- Problematische Warnung der 11.000
Es war eine der großen Nachrichten der Woche, die „Warnung von
11.000 Wissenschaftlern vor einem Klimanotstand“. Fast alle Medien
berichteten, meist an prominenter Stelle. Kläglich war das, auch weil
der Aufruf dem Wissenschaftsethos widerspricht.
Der Klimawandel, angetrieben von Abgasen des Menschen, birgt
erhebliche Risiken für viele Weltregionen. Umweltveränderungen sind
messbar: Gletscher schmelzen, der Meeresspiegel steigt, Hitzewellen werden häufiger. Welche Folgen noch zu erwarten sind, ist Gegenstand der Forschung; der UN-Klimabericht dokumentiert zahlreiche Risiken, gleichwohl erhebliche Wissenslücken. Der Klimawandel findet sich zurecht oben auf der Agenda der Vereinten Nationen.
Doch die Warnung der 11.000 Wissenschaftler ist aus mehreren
Gründen problematisch: Sie gründet auf einem mangelhaften Aufsatz. Sie
widerspricht dem Ethos der Wissenschaft. Es gibt Zweifel an den
Unterzeichnern. Und die Unterzeichner erliegen einer anrüchigen
Versuchung.
Inhaltliche Mängel des Aufrufs
Das Spektakel um die Warnung der 11.000 erweist dem Thema einen
Bärendienst. Es ist ein Tiefschlag für die Glaubwürdigkeit der Forschung
(und der Medien), nicht nur weil die Unterzeichnerliste offenbar
ungeprüft veröffentlicht wurde – auch „Mickey Mouse“ hat unterschrieben.

> [Gegebene Daten]:
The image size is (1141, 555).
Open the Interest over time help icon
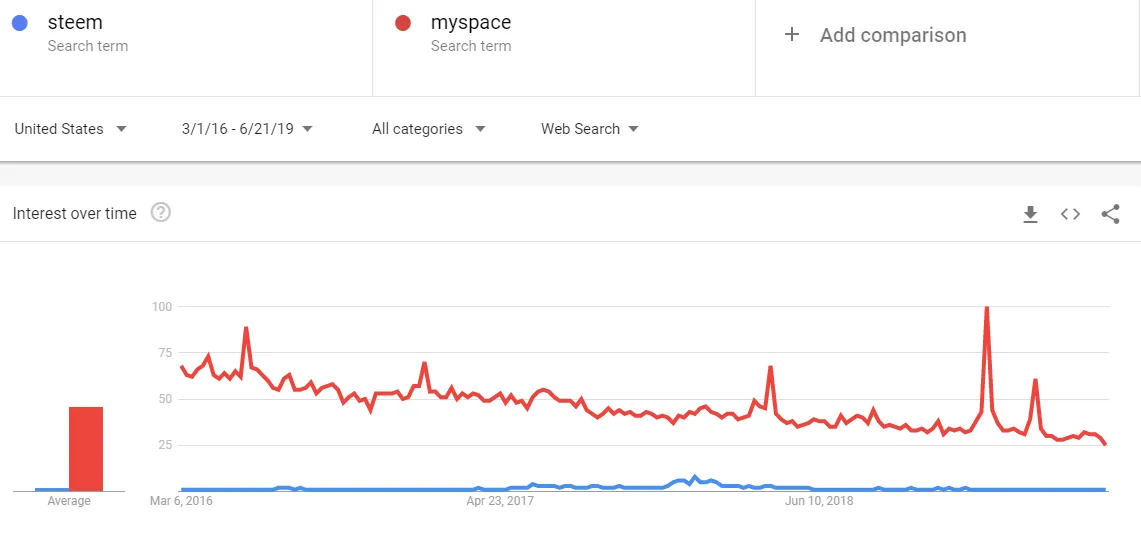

> [Ziele]:
1. Fasse den Seitenauszug über die Warnung der 11.000 Wissenschaftler in zwei Sätzen zusammen.
2. Führe den Seitenauszug über die Warnung der 11.000 Wissenschaftler nach seinem letzten Satz fort.
Die Zeilen sind eigenständiges Material und gehören nicht zum Seitenauszug.

> [Ergebnisse je Aufgabe]:
1. Der Seitenauszug erkennt den vom Menschen angetriebenen Klimawandel als erhebliches Risiko an, nennt aber die vielbeachtete Warnung von 11.000 Wissenschaftlern vor einem Klimanotstand problematisch. Als Gründe führt er einen mangelhaften zugrunde liegenden Aufsatz an, einen Widerspruch zum Ethos der Wissenschaft, Zweifel an den Unterzeichnern (auf der offenbar ungeprüft veröffentlichten Liste steht auch „Mickey Mouse“) und eine anrüchige Versuchung, der die Unterzeichner erliegen.

2.
Dass zahlreiche Vertreter von Umweltverbänden unter den Unterzeichnern
sind und viele andere ohne Berufsnennung, lässt an ihrer
Wissenschaftlichkeit zweifeln. Aber auch viele Forscher, deren
angegebene Fachrichtung eine Mitarbeit am Klimathema anzeigen, dürften
mit der Arbeit ihre Kompetenz überschritten haben: Sie bearbeiten
Detailfragen, die eine kompetente Beurteilung aller Aussagen des
Aufsatzes nicht unbedingt nahelegen.
Schwerer aber wiegen inhaltliche Mängel des Aufrufs. Aufgeführt
werden Statistiken über die Änderungen menschlicher Aktivitäten, die
Einfluss auf das Klima haben und zudem gemessene Umweltveränderungen.
Suggeriert wird beispielsweise, dass eine zunehmende Versorgung der
Weltbevölkerung mit Strom und der Zuwachs an Wohlstand, problematisch
seien. Angesichts von 820 Millionen Hungernden in der Welt und gut einer
Milliarde, denen Strom fehlt, eine zynische Aussage.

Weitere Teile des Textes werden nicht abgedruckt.